Enamides 1.3a--c and 1.6 crystallize in alpha-packing modes with short intermolecular distance of 3.7--4.0 A between alkene carbon atoms of adjacent molecules related by a center of symmetry. Irradiation at 350 nm of these crystalline tertiary phenylethenyl enamides affords head-to-tail dimers 1.8a--c and 1.9, respectively, in 87--92% yield, in marked contrast to the E to Z isomerization that is the exclusive reaction upon solution irradiation of enamides 1.3a--c and 1.6.;The first synthesis of (+/-)-anchinopeptolide D (2.4) has been accomplished in seven steps in 10% overall yield from octopamine hydrochloride (2.17), N-(Boc)glycine ( 2.16), and 5-amono-2hydroxypentanoic acid (2.22). The key step is the aldol dimerization and hemiaminal formation of alpha-keto amide 2.26, which gives primarily protected anchinopeptolide D 2.27 under kinetically controlled conditions. Cycloanchinopeptolide D (2.31) has been prepared by the unprecedented head-to-head photodimerization of the two hydroxystyrylamides of 2.4 using the hydrophobic effect in water to force the two side chains into close proximity so that [2+2] cycloaddition is faster than trans to cis double bond isomerization. Coupling of amide 2.21 with pyroglutamic acid affords the naturally occurring tripeptide 2.35, which had been assigned glutamic acid structure.;A 16-step synthesis of the novel cytotoxin (-)-salicylihalamide A (3.1) starting from aldehyde 3.18 has been achieved in 5% overall yield with minimal use of protecting groups. The macrolide core 3.10 was generated by ring closing metathesis.
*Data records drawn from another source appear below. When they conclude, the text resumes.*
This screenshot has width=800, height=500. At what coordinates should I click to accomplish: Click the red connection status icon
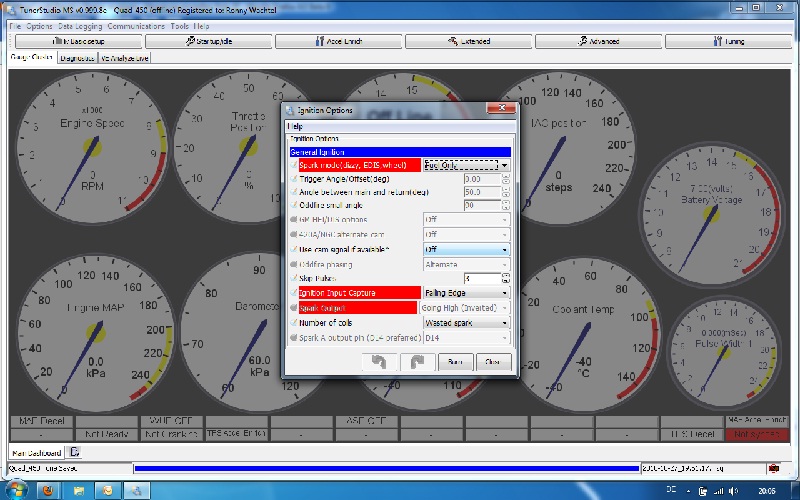coord(774,468)
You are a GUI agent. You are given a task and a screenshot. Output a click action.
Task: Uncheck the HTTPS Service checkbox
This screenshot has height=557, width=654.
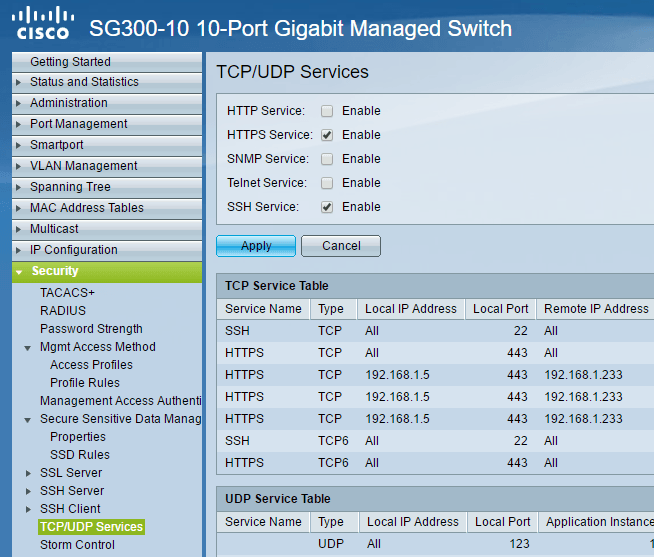(x=327, y=135)
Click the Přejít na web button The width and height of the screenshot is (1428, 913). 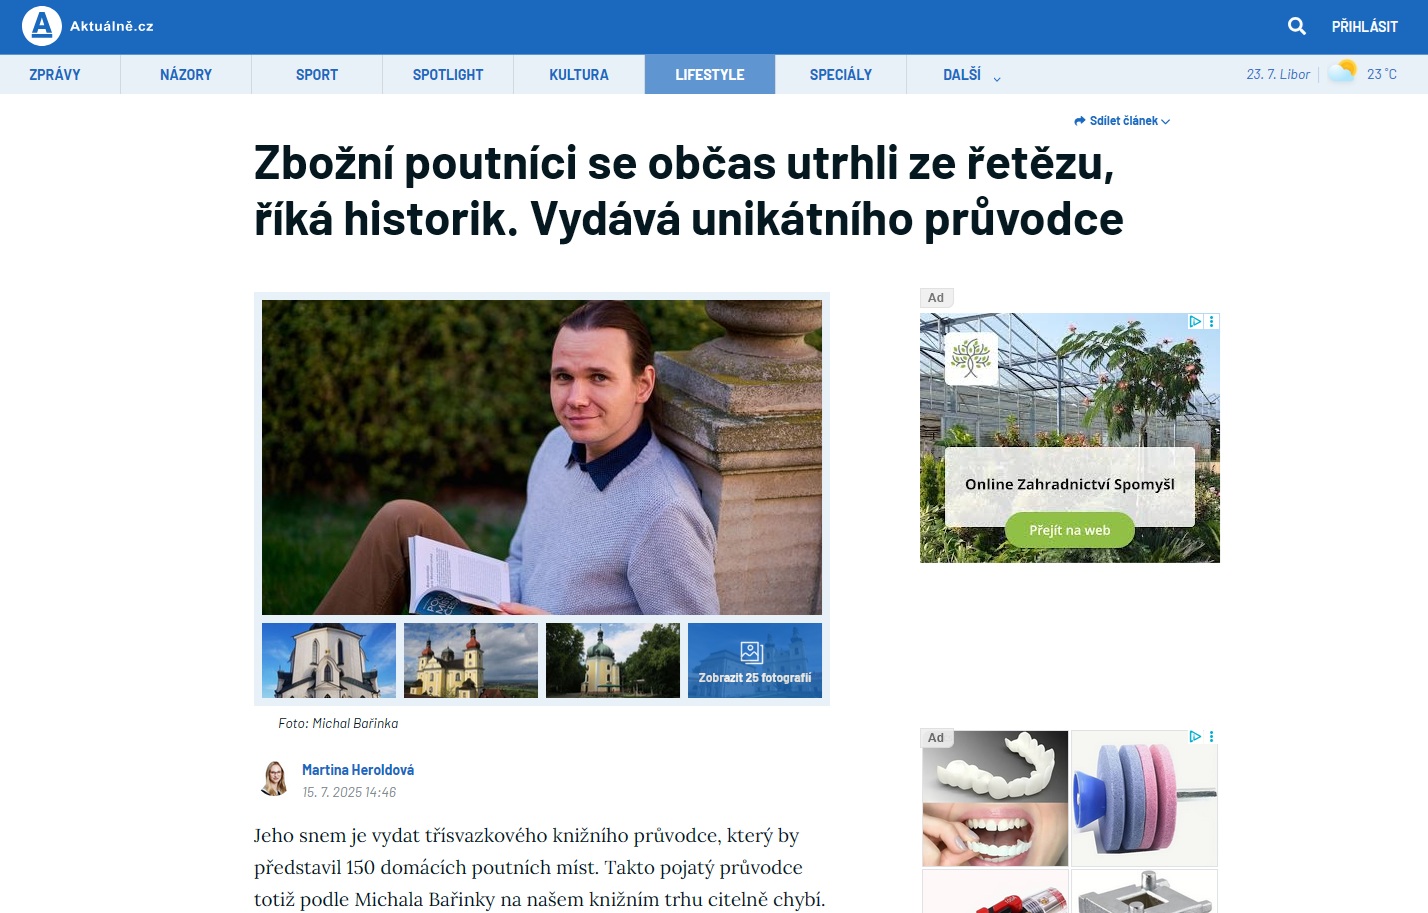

The key step is the efficient introduction of N-((1E)alkenyl)-(2 Z,4Z)-heptadienamide side chain by addition of (1 Z,3Z)-hexadienylcuprate (3.38), which was generated in situ from ethylcuprate and acetylene, to alkenyl isocyanate (3.75). This approach should be useful for the preparation of analogues for the biological study.